Kleenex Aims to Make Kindness 'Contagious'
People have long turned to Kleenex to wipe away tears. Now the Kimberly-Clark Corp. brand is trying to manufacture them with a campaign that features people coming to the rescue of others in emotional distress. The tagline: "Someone needs one."
The integrated campaign launched with a TV ad June 8 from a new agency for Kleenex -- VSA Partners Chicago, a former design firm turned full-service agency. The 30-second "Time for a Change" spot shows a little girl, seemingly having been bullied, sitting alone and crying as a school bus empties. A little boy stops by her seat to say: "People think boys are loud and immature and don't care about feelings, but they're wrong." Then he hands her a Kleenex from a Pocket Pack.
A 30-second Spanish-language spot from Omnicom's LatinWorks Austin shows a man making a similar gesture for a woman nearby crying on a train.
Both ads draw on insights from a survey that showed 50% of people in the U.S. say they've missed an opportunity to show someone they cared, said Eric Higgs, general manger-Kleenex brand. "Here's a brand designed to provide care and uplift," Mr. Higgs said.
The campaign riffs off an ad created last year by WPP's J. Walter Thompson New York that showed a man sharing a Kleenex Pocket Pack with a woman who sneezes. She then returns the favor. JWT continues to work on the brand, Mr. Higgs said, but didn't handle this campaign.
"I don't think care is ever going out of style," said Eric Higgs, general manager, Kleenex brand. "I think this has the potential to be the spark that makes caring contagious."

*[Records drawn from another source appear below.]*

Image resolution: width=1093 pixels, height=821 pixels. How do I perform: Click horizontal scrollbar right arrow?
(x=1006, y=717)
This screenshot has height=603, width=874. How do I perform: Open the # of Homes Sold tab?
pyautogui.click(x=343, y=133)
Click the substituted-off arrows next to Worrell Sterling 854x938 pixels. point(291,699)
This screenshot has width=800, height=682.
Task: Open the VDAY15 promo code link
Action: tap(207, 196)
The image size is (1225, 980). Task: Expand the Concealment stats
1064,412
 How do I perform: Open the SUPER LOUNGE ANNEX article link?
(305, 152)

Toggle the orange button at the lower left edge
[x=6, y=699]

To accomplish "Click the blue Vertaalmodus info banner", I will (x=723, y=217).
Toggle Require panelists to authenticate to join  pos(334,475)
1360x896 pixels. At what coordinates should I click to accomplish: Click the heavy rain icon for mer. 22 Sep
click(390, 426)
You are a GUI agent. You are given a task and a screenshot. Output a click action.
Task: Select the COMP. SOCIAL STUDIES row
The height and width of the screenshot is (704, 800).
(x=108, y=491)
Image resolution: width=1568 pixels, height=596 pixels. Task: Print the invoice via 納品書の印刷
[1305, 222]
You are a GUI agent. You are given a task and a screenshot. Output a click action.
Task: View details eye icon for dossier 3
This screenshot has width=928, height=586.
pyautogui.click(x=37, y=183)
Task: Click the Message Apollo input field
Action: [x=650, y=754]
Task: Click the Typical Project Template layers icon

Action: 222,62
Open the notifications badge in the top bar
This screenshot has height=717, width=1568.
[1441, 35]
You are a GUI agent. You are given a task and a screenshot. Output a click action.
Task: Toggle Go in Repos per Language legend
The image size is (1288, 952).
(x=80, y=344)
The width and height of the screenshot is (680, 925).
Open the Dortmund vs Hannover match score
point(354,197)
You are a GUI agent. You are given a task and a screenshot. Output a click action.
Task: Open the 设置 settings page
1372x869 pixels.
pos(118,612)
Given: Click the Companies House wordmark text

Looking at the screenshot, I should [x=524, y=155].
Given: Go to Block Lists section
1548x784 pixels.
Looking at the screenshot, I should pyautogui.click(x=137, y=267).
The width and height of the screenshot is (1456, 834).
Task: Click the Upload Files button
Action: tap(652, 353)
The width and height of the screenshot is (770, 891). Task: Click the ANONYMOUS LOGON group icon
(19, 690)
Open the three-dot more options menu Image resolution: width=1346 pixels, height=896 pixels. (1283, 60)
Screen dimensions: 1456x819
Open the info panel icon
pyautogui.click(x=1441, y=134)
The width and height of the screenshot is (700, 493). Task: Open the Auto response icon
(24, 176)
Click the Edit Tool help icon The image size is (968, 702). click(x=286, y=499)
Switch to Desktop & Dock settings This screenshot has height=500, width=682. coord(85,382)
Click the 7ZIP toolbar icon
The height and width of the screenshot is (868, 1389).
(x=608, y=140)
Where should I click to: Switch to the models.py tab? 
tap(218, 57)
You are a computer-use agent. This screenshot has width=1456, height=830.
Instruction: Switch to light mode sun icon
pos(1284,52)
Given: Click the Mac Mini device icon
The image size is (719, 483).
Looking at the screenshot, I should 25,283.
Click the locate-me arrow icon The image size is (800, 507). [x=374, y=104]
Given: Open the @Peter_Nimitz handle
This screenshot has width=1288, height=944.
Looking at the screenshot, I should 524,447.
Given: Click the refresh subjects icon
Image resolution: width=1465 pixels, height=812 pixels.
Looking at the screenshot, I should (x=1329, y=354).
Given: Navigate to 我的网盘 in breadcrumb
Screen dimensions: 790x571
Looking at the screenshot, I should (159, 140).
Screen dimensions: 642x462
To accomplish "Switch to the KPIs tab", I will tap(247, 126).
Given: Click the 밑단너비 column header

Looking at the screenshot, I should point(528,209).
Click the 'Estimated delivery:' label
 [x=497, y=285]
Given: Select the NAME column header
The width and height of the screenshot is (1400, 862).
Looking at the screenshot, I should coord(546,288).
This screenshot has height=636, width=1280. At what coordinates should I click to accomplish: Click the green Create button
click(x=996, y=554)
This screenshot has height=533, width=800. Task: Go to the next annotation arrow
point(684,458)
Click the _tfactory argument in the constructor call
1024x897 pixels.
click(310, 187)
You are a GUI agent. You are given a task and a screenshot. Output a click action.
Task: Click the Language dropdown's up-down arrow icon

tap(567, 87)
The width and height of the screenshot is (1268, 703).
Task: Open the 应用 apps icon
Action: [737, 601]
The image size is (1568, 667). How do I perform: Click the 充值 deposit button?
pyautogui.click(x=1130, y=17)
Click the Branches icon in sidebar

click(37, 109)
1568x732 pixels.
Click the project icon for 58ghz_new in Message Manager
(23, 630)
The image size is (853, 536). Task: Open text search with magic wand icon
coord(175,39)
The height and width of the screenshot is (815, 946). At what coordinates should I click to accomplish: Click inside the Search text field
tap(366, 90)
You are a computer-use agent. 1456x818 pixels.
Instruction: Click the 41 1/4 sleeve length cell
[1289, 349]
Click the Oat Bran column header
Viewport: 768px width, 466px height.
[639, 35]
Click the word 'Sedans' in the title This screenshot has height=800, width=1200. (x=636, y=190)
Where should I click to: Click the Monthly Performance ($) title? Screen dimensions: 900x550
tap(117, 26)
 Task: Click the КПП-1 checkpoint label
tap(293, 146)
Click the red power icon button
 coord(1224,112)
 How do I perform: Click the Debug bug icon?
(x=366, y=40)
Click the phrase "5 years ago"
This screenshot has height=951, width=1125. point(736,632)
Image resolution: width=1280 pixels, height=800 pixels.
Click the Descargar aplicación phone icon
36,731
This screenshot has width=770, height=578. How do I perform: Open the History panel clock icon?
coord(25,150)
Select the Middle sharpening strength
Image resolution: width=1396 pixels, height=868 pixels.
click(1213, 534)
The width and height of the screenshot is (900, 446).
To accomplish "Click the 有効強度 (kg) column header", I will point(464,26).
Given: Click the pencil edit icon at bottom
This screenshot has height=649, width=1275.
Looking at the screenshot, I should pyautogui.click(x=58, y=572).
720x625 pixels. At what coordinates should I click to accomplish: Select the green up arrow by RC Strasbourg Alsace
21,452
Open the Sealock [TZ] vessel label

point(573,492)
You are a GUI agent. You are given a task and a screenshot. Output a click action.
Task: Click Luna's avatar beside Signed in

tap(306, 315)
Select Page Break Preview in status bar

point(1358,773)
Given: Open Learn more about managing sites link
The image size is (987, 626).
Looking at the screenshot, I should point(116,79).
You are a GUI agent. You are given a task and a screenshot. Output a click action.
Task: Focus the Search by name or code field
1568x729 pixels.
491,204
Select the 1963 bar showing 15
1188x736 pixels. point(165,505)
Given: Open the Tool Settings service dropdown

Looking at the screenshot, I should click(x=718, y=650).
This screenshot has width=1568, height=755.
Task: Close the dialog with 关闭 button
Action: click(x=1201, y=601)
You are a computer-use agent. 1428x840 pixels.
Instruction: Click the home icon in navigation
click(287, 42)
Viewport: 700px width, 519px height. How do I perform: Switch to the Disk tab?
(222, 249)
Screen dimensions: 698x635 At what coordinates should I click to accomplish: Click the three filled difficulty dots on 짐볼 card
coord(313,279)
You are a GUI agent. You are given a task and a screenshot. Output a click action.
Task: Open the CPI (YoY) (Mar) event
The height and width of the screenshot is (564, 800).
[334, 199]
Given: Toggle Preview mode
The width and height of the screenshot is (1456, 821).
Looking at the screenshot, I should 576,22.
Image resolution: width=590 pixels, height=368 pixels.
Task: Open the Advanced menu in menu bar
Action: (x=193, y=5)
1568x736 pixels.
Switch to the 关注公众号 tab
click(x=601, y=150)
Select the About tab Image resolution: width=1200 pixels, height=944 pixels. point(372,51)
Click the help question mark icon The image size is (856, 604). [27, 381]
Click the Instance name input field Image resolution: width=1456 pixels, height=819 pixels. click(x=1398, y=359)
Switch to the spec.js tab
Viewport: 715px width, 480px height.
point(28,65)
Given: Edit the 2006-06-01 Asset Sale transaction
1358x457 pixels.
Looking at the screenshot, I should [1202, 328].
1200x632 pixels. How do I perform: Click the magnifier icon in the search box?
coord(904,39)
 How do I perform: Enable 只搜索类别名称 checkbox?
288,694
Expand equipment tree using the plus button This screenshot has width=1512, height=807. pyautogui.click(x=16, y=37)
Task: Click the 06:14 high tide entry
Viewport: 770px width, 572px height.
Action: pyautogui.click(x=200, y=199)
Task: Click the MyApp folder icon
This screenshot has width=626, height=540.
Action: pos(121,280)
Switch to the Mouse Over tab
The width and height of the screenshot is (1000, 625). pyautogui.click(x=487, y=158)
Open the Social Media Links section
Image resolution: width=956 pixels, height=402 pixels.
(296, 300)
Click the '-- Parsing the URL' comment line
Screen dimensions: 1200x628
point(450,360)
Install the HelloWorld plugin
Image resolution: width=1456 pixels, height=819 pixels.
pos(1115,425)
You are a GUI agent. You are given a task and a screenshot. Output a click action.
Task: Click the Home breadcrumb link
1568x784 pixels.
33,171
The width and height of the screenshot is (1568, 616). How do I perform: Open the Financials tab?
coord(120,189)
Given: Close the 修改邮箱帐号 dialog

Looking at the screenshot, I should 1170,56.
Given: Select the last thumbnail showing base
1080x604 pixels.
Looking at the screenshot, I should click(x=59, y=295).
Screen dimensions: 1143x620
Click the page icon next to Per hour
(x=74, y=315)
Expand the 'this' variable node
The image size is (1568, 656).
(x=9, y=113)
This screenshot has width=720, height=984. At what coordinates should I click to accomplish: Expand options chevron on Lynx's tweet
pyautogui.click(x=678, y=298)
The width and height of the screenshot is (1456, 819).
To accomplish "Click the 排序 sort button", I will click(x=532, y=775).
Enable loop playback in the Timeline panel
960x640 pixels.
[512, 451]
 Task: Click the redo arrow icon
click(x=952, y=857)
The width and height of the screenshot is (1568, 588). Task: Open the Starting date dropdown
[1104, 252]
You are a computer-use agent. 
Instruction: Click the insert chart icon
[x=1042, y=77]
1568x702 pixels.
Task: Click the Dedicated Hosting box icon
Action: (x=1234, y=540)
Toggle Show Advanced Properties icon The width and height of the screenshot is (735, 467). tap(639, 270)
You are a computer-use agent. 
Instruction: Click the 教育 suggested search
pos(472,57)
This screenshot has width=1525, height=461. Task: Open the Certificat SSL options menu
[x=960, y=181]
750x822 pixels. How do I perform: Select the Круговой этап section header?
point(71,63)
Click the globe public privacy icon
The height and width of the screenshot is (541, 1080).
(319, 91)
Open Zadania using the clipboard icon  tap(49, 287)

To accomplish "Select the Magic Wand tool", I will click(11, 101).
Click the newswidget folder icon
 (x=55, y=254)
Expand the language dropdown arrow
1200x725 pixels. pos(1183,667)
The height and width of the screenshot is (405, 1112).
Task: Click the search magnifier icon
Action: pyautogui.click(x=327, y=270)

Initial viewer reaction appears to be strong. The TV ad had 9.2 iSpot.tv effectiveness rating during the first four days of its run, based on the ratio of social-media mentions to estimated dollars spent, well above the 5.4 average rating for the industry.
The broader campaign includes a partnership with Facebook and its Creative Shop Studio to target video ads based on users' demographics, stated interests and time of day. The videos come from "real-time marketing" firm Vimby and capture people's real-life "moments of care," Mr. Higgs said.
There will also be digital billboards and online equivalents via Kleenex.com. In store, Kleenex will promote Pocket Packs with uplifting messages, or spaces where people can customize their packs with a pen.